Avataar,  staged by Nireeksha Women’s Theatre, delves into a virtual world of shifting identities, trivialized emotions and inane conversations.

However hard she tries, the woman finds it impossible to get to her past to rebuild her lost identity. Did she ever have one, she wonders.

History is replete with tales of domination and conquests, but all of men’s. About women, it remains strangely silent. Desperate she returns and loses herself in a virtual world, frenziedly swapping profiles and sifting through chat rooms to see whether she could catch a whiff of her essence, perhaps scattered and caught inside those meaningless chats in social media.

The eternal search continues…

Nireeksha Women’s Theatre’s new play Avataar, which was staged at Vyloppilly Samskriti Bhavan in the capital city last week, is a searing exploration of the identity of woman and relationships in the virtual world – its razor-thin affairs, soulless social media posts, floating profiles, shifting identities – that has made a dent in the real world too.

The loneliness to which the hero Navin is condemned to, as he works on an oil rig abroad with the ‘weight of the blue’ inconsolably eating into his thoughts and dreams, represents the plight of all men who try to reach out from their island selves. His only contact with the mainland is occasional chats with his lover, Siji. He skims the surface of that relationship, never wanting to go beyond what he gets from Siji’s profile page. Her social media posts dripping with love, which are all poetic quotes Siji has lifted from elsewhere, were enough for Navin to project on to her an image of an ideal lover who could ease his sufferings.

A real woman with her own wishes would probably have terrified him. After all, only projections, reflections and echoes matter in social media.

The fragile world would have held on if the real woman had not shaken off the chimera and announced that she wanted to get real – a grave sin that shatters the glass walls of social media etiquette.

The defaulter must suffer.

The viewers follow the agonies of Siji who now sets out to find her past, her lost identity. Her last name Kottoor might have taken her to the house where she was born, but Siji realizes, that such real places, soaked in the earthy odours of soil and blood that lie unmapped by search engines, have long lost their moorings and drifted away to unreachable distances, a grim pointer to the future. She must once again get back to the virtual world, from where she began, for the search to continue.

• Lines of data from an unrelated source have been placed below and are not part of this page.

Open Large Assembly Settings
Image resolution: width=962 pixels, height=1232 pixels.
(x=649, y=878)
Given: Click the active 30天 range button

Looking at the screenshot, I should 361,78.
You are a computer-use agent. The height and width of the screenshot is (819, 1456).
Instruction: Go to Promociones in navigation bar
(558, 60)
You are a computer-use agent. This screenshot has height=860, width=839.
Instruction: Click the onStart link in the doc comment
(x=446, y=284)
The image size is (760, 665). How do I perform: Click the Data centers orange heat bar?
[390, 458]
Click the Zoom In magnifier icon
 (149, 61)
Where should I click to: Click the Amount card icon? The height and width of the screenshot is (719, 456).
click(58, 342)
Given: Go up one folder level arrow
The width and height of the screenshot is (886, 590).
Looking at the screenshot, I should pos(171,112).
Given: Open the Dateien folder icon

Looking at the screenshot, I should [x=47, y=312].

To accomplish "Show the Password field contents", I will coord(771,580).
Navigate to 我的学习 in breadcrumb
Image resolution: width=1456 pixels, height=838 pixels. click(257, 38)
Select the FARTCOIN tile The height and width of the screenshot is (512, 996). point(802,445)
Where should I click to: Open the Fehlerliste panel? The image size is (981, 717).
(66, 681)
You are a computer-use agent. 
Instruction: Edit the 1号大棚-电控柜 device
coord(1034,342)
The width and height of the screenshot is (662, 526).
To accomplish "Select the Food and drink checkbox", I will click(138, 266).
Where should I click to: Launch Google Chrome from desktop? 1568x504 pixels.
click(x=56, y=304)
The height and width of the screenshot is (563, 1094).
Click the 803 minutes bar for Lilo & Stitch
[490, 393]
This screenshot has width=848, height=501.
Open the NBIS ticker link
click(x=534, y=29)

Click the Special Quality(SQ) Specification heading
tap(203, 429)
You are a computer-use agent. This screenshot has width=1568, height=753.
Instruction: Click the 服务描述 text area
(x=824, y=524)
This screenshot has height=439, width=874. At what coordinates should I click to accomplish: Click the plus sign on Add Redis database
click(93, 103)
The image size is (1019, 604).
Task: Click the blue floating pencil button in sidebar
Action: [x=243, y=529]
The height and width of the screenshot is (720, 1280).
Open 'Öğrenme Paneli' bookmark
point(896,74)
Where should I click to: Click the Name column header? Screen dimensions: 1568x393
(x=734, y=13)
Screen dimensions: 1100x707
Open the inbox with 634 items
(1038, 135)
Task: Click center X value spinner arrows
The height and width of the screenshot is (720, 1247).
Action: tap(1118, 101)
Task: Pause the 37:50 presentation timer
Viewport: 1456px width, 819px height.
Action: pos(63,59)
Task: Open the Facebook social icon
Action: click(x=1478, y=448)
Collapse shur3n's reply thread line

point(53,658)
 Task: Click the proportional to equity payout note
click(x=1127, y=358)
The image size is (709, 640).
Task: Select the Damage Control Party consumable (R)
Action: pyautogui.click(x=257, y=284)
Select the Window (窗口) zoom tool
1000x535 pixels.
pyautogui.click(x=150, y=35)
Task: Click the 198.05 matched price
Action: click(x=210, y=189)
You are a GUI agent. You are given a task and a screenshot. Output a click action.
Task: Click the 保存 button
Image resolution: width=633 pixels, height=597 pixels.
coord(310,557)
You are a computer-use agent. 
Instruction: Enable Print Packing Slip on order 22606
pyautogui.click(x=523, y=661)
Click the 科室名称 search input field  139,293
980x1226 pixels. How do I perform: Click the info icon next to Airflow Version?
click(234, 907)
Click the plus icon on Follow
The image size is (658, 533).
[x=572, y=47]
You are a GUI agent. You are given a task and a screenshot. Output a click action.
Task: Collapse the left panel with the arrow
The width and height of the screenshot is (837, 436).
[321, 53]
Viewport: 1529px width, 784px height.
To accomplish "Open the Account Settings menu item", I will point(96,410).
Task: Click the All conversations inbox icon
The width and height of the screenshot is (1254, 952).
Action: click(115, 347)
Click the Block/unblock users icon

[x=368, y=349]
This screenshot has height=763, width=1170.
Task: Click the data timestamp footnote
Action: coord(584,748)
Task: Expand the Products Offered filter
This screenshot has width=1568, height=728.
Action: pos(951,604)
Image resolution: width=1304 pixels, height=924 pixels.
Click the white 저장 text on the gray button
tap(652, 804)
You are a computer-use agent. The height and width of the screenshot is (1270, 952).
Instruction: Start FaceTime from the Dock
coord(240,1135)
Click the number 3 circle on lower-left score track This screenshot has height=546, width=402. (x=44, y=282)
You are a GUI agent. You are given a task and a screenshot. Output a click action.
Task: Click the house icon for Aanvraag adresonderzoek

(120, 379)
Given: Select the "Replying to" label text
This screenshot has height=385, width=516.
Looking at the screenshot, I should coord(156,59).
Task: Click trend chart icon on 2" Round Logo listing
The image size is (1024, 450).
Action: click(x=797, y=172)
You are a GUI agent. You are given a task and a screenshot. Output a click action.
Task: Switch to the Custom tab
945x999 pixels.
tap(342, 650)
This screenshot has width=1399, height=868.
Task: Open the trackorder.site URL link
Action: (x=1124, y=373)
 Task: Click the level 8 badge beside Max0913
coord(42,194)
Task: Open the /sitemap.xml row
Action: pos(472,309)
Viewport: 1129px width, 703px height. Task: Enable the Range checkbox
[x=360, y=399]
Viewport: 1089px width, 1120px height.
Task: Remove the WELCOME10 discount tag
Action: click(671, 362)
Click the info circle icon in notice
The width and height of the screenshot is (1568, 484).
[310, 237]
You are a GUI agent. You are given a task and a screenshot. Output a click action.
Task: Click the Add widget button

Meanwhile, the heroine finds in Deepa, her online friend, a woman who has learned the skill of living in the new world. Love can exist only if there is a distance between the participants, Siji learns from her, and virtual media offers that aloofness. Come close only at the risk of falling apart. “Three minutes,” she tells Siji, with the pain of her experiences thrumming behind the sarcasm, “three minutes is all it takes for any relation between man and woman to decide between bed and violence.” Deepa has already seen enough violence in her life.

Whenever the viewer loses his bearing in the ever-shifting dunes of the virtual world, the character Troll weaves into the story on roller skates, with his scathing but enlightening comments. His uneasy questions can either be dodged or confronted head on. But don’t think he offers any resolution.

E. Rajarajeswari’s brilliant script etches the life of a woman, any woman, her search for identity and her frustrations in the virtual world. Men are not portrayed in a bleak, one-sided light; they also get caught in the roiling waves of fast-shuffling identities of the virtual world. Yet, at least, they have an identity and a history of conquests to fall back on. For a woman, it is a post-modern play of surfaces, without any roots or essence.

“It took nearly five years for this story to evolve,” says Rajarajeswari. To find visual tropes to a story that deals with the virtual world, where all action revolves around social media chats, is a tall order for any director. Here is where Sudhi Devayani excels. “The theme was challenging, and its resonances were many,” says Sudhi.

“The decision to bring in the trampoline as a platform was a key moment during our research. Everything else suddenly fell into place.” In the play, whenever tension mounts we see the characters go bouncing on the trampoline. “It requires immense balance and skill to stay afloat in the virtual world,” Rajarajeswari says.

Aswathy Chand Kishore’s Siji and Sarat Sabha’s Navin sizzle as the main characters.

Prasoon V.T., Biresh Krishnan, Molamma K and Neena Gireesh also put in good performances. Brilliant scenography and subtle lighting by Shibu S. Kottaram takes the play to another sublime level.